- Directions for this task:
Write out only the opening lines of the entries, through the line with "Given: Open more".

Pixel coordinate grounding data:
::::

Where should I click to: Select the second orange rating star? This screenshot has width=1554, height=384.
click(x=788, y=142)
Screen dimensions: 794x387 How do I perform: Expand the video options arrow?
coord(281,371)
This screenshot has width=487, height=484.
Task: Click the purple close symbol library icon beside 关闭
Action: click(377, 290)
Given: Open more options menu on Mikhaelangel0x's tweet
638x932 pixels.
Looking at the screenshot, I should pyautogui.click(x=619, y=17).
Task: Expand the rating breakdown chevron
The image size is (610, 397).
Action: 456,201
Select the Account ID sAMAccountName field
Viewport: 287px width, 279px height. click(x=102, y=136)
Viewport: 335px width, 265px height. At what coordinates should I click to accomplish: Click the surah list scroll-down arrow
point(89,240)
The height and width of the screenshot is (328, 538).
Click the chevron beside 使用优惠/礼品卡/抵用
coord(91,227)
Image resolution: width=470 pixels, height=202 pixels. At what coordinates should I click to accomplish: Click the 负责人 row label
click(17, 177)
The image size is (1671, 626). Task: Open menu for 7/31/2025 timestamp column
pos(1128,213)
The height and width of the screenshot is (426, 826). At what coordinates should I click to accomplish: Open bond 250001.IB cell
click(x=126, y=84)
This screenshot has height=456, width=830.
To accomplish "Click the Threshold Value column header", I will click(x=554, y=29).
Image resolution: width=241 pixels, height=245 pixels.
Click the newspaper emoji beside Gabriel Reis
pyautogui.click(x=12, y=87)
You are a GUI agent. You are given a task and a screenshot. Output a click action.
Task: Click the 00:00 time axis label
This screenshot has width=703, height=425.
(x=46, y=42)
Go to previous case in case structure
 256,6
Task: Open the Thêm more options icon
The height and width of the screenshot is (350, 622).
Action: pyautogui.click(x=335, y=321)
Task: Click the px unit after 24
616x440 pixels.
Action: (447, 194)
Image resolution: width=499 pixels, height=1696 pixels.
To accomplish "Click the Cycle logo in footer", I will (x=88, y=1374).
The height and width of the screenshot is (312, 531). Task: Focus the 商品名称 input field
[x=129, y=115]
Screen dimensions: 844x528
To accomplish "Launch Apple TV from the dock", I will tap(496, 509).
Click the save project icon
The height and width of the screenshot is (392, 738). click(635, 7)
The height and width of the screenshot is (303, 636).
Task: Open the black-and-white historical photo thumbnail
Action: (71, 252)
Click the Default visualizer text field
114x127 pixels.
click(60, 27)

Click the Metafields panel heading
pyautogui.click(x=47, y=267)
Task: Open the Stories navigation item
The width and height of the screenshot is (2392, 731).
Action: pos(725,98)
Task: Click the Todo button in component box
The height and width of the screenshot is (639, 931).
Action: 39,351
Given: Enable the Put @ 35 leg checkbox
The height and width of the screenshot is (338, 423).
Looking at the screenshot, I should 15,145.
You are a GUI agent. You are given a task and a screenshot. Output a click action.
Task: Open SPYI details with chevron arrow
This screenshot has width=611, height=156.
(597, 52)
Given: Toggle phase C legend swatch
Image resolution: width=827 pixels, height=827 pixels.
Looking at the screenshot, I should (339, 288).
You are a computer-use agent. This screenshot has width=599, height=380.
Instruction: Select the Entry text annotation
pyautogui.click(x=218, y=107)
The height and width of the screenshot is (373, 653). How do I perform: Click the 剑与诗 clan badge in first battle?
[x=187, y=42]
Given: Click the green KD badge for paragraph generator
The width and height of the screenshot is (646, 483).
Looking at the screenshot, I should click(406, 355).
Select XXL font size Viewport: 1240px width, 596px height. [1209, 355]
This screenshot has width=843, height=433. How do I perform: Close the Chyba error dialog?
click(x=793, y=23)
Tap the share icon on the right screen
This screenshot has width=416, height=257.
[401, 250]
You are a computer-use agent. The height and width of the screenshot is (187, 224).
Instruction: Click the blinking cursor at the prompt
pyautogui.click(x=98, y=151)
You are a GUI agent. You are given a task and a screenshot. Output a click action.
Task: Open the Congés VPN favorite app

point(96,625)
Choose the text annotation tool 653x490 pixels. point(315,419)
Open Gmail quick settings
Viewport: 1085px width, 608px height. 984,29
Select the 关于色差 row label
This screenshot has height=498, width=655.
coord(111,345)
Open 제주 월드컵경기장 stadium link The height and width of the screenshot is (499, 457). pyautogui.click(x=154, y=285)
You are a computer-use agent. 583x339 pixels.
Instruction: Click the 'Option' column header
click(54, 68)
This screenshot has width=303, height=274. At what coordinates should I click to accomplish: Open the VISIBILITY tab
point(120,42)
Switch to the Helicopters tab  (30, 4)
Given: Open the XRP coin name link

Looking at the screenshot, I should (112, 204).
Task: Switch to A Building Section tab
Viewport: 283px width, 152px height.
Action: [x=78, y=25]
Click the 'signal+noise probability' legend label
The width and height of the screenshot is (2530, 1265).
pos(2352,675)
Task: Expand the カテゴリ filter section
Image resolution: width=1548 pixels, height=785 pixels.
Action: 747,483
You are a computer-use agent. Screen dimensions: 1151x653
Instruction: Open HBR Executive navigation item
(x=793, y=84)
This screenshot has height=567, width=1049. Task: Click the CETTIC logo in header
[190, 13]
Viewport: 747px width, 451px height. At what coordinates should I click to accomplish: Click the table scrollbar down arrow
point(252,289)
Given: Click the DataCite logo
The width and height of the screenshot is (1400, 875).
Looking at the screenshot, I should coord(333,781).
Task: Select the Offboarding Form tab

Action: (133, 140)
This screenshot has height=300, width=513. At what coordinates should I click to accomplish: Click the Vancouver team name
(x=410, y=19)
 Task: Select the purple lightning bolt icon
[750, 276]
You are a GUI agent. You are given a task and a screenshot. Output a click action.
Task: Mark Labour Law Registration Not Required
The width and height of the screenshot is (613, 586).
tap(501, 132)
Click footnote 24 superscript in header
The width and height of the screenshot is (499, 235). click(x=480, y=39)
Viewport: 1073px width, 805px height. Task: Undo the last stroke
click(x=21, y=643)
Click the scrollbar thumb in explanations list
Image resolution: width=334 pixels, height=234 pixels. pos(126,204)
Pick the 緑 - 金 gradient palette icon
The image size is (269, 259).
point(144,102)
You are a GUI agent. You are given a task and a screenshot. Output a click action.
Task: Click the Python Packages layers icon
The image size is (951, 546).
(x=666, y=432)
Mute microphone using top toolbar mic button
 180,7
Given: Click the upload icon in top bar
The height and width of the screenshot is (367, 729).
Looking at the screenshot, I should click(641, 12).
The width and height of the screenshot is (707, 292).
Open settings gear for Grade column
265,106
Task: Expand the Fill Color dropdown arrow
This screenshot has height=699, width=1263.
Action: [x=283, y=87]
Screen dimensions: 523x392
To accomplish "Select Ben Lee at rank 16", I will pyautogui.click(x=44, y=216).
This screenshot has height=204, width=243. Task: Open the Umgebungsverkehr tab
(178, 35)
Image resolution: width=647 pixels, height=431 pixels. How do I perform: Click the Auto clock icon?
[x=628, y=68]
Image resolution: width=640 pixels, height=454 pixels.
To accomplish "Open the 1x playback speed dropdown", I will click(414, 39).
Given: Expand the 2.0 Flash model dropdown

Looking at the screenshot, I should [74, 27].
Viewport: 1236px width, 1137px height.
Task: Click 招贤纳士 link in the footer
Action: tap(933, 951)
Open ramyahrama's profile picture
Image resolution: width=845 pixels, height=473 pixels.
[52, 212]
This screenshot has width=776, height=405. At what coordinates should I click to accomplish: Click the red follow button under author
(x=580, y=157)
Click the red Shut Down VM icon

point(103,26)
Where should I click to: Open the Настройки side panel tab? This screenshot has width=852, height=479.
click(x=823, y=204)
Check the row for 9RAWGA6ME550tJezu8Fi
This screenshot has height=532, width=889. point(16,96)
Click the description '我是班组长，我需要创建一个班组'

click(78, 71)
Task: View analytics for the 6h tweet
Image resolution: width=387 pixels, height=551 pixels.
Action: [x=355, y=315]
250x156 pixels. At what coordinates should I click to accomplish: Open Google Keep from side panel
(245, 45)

::::

- Exercise output:
Where should I click to: Select the second orange rating star? This screenshot has width=1554, height=384.
click(x=788, y=142)
Screen dimensions: 794x387 How do I perform: Expand the video options arrow?
coord(281,371)
This screenshot has width=487, height=484.
Task: Click the purple close symbol library icon beside 关闭
Action: click(377, 290)
Given: Open more options menu on Mikhaelangel0x's tweet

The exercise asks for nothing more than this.